◆ **TASK DESCRIPTION**
Search the data for "question" and copy every matching line.

>>>

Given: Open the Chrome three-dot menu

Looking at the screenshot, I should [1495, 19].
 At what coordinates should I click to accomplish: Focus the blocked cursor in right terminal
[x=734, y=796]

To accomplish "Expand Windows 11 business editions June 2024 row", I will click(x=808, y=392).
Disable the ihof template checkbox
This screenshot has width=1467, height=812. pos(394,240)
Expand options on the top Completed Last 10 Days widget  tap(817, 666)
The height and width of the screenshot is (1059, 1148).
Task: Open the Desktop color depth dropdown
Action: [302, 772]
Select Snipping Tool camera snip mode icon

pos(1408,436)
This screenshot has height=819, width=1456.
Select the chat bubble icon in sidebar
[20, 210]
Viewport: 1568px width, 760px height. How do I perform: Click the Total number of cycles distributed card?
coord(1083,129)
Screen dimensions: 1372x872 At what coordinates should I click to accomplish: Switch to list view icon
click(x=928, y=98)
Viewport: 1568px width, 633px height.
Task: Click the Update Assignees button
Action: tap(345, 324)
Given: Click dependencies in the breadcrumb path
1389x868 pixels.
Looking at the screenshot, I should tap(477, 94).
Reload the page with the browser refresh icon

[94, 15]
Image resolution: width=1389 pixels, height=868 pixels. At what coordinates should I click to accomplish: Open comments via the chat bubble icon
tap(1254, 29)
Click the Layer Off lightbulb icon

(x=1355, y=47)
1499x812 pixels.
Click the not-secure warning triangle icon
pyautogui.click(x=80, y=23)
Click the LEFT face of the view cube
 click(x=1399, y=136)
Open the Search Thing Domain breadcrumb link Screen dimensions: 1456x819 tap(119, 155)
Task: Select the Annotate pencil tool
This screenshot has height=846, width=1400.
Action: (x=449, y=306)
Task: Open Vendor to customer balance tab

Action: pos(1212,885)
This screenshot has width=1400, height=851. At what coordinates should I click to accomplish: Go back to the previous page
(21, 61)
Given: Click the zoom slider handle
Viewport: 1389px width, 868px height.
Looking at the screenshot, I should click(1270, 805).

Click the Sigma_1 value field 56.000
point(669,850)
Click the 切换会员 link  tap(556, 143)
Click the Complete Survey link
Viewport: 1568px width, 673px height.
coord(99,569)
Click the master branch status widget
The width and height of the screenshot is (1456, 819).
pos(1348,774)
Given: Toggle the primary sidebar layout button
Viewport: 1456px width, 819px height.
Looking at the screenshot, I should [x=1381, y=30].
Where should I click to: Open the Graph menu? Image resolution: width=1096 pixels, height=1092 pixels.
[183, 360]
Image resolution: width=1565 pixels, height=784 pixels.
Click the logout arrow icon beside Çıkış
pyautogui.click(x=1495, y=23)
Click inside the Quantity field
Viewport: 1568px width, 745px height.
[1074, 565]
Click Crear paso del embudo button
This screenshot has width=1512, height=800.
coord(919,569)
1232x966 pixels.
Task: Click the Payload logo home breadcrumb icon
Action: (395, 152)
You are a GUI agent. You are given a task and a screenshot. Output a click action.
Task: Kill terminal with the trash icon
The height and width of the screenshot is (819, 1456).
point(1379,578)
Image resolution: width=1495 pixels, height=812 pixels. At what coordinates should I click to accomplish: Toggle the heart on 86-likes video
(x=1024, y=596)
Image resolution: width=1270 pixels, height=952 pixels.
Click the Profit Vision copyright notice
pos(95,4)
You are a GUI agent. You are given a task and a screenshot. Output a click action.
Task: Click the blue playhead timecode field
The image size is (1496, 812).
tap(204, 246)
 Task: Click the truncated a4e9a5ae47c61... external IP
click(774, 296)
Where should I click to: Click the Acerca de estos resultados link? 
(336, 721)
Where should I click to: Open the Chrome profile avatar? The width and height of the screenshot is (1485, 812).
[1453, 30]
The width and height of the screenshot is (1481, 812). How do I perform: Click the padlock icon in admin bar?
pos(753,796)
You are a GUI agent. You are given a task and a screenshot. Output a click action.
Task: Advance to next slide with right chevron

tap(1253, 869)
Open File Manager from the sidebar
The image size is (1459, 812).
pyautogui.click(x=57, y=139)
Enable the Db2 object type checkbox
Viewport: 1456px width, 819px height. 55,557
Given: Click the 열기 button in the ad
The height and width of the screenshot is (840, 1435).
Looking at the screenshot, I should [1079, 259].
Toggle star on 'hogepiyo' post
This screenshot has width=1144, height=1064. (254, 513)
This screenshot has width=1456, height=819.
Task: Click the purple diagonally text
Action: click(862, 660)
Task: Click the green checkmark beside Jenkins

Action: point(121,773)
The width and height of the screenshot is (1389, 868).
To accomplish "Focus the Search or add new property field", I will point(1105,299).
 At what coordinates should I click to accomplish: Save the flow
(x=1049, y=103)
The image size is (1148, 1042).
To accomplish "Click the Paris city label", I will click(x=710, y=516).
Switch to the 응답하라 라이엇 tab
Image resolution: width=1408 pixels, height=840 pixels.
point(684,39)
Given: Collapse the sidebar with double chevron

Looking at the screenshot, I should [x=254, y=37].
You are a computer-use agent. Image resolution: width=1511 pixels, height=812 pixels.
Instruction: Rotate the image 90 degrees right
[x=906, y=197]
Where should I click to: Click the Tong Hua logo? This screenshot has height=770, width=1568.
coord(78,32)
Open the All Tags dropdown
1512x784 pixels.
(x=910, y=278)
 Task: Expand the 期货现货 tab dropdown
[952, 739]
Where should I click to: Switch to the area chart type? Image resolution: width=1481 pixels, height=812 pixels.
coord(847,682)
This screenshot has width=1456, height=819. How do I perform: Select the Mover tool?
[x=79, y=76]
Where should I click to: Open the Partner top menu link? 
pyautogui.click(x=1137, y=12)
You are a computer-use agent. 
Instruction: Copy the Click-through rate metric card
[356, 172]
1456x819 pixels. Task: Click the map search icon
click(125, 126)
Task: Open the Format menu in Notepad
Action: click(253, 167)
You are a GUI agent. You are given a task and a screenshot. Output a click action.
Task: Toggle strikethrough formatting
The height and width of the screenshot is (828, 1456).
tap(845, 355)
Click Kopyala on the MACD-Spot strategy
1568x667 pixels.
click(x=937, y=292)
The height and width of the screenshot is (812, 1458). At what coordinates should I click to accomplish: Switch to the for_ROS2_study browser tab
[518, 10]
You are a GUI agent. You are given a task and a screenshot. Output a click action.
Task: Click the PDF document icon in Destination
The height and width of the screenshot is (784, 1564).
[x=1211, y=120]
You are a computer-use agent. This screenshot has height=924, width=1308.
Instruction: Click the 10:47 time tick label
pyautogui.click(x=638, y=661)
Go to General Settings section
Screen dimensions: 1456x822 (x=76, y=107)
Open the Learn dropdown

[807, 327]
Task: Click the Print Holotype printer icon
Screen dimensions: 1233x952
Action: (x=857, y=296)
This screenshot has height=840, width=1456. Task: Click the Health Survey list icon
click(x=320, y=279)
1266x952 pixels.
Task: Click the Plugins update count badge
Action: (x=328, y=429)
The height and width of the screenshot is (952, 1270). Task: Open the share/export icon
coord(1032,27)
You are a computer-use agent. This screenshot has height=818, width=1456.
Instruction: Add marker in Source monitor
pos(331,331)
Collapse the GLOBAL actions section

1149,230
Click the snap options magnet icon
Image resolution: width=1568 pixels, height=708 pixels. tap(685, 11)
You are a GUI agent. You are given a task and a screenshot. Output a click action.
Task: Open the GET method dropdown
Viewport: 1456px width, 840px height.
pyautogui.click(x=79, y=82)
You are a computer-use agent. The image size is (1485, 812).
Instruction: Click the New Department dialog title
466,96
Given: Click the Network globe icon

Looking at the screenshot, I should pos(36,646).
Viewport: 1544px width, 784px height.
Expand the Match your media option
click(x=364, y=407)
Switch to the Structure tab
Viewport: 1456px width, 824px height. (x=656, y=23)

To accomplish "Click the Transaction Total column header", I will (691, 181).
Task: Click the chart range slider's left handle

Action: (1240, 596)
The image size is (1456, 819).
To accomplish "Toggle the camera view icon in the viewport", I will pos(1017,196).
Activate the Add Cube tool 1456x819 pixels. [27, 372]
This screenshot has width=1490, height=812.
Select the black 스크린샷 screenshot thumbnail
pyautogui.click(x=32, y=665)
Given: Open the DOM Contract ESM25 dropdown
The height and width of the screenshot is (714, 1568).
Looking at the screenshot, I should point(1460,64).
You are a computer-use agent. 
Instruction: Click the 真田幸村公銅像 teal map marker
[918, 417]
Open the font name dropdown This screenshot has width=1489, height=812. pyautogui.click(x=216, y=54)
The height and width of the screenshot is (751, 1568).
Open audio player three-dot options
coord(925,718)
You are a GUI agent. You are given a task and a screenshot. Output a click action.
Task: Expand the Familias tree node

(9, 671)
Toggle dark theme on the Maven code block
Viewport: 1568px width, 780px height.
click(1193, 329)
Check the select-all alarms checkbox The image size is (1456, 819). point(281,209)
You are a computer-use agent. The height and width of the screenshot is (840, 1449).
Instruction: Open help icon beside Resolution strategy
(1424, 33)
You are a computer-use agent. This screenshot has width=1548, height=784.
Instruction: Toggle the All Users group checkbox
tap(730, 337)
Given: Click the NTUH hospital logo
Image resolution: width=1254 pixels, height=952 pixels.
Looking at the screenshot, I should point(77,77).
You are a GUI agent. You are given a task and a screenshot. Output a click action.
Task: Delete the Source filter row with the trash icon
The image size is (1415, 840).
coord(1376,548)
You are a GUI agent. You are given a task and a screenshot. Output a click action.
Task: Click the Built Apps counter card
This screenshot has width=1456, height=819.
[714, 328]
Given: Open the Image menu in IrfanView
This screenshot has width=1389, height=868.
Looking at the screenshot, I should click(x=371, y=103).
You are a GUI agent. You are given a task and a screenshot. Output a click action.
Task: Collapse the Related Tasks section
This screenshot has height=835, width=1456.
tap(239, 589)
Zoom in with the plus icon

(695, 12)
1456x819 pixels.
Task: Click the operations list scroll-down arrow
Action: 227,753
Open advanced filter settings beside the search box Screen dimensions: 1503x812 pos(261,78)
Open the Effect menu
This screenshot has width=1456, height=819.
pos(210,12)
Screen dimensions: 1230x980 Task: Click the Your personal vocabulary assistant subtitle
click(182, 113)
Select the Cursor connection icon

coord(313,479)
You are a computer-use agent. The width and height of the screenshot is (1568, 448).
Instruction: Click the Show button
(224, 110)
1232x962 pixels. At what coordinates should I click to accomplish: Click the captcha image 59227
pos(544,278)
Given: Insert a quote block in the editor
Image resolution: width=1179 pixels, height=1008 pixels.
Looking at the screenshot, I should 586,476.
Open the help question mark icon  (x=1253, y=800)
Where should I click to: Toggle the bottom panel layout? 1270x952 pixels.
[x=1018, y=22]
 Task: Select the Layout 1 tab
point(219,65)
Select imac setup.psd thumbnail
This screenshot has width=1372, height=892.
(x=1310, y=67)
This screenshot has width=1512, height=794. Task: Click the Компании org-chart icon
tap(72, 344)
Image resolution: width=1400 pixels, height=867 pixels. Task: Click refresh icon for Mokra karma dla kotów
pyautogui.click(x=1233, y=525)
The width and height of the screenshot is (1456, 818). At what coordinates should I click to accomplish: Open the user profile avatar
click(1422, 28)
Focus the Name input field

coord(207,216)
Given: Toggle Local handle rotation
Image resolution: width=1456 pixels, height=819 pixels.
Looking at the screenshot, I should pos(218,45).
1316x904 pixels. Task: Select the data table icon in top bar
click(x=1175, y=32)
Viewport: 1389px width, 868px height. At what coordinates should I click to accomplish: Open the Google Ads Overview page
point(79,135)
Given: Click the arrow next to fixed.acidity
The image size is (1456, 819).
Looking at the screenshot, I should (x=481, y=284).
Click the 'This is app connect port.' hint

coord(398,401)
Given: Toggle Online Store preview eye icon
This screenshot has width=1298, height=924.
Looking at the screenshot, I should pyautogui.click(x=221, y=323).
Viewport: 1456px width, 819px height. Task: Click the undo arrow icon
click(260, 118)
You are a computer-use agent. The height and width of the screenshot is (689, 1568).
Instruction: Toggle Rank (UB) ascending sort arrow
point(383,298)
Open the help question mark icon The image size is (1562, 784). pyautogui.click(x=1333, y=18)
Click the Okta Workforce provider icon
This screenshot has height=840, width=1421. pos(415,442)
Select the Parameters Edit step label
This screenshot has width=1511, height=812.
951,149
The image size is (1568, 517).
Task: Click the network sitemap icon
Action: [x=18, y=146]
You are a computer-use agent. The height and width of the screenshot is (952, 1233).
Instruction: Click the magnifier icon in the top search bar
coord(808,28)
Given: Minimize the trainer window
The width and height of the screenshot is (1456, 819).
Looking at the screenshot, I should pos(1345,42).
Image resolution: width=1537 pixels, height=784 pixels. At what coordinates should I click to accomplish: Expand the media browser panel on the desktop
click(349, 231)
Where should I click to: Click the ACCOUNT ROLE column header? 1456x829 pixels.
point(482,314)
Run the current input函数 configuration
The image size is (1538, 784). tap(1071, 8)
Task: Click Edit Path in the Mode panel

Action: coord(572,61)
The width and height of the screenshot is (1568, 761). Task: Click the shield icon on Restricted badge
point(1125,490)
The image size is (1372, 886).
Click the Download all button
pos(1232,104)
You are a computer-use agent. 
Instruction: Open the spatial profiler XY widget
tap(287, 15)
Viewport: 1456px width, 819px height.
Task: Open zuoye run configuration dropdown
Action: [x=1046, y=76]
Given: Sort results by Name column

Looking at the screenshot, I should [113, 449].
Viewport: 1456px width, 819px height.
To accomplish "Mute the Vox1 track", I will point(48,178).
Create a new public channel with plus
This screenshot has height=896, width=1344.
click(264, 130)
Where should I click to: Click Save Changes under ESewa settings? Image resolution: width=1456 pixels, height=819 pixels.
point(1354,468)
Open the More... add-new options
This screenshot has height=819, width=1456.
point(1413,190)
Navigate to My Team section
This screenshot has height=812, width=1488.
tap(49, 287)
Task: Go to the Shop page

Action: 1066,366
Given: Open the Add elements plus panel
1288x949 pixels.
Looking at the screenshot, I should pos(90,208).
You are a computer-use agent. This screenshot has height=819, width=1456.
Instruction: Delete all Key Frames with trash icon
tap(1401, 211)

<<<

◆ **COMPLETED TASK**
Open the help question mark icon  (x=1253, y=800)
Open the help question mark icon The image size is (1562, 784). pyautogui.click(x=1333, y=18)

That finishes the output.